24. 配列番号１８のヌクレオチド配列からなる第１のイベントプライマー、
    配列番号１９のヌクレオチド配列からなる第２のイベントプライマー、
    配列番号２４のヌクレオチド配列からなる参照フォワードプライマー、
    配列番号２５のヌクレオチド配列からなる参照リバースプライマー、
    配列番号２０のヌクレオチド配列からなるイベントプローブ、および
    配列番号２６のヌクレオチド配列からなる参照プローブ
    を含む、ＡＴＣＣ受託番号ＰＴＡ−１１３３６で寄託されている種子に存在する配列番号２７のダイズイベントｐＤＡＢ−８２６４．４４．０６．１を含むダイズ植物のイベント接合性を判定する方法を実施するためのキット。

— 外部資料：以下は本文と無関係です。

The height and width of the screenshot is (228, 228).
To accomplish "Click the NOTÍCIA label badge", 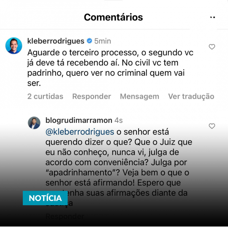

25. 配列番号２０のヌクレオチド配列からなるプローブ、または
    配列番号１８または配列番号１９のヌクレオチド配列からなる少なくとも１つのプライマー
    を含む、請求項２２に記載の方法を実施するためのキット。
26. 前記増幅されたＤＮＡ断片が約７１９６塩基を含む、請求項２３に記載の方法。
27. 配列番号１、配列番号２、配列番号１４、配列番号１５およびその相補配列からなる群から選択される配列からなるプローブ。
28. 配列番号１および配列番号２からなる群から選択される核酸配列からなる、単離されたポリヌクレオチド分子。

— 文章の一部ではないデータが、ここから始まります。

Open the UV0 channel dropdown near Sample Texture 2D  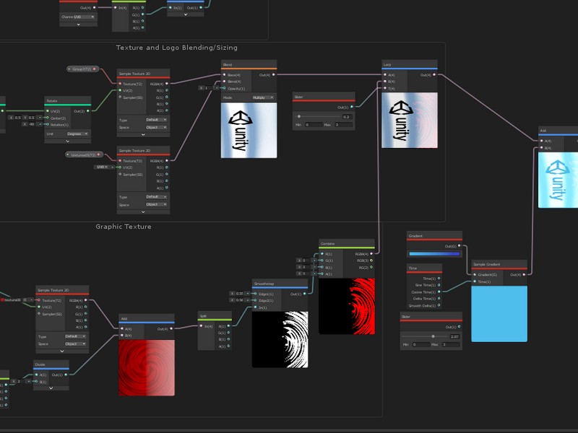point(103,167)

29. 配列番号２８、配列番号２９、配列番号２８と少なくとも９５％同一である変異体、または配列番号２９と少なくとも９５％同一である変異体のヌクレオチド配列からなる核酸分子をさらに含み、前記核酸分子が植物細胞に昆虫抵抗性をもたらす、請求項１に記載の植物細胞。
30. 配列番号２７のヌクレオチド配列からなる核酸分子を含む、請求項１に記載の細胞を含む種子。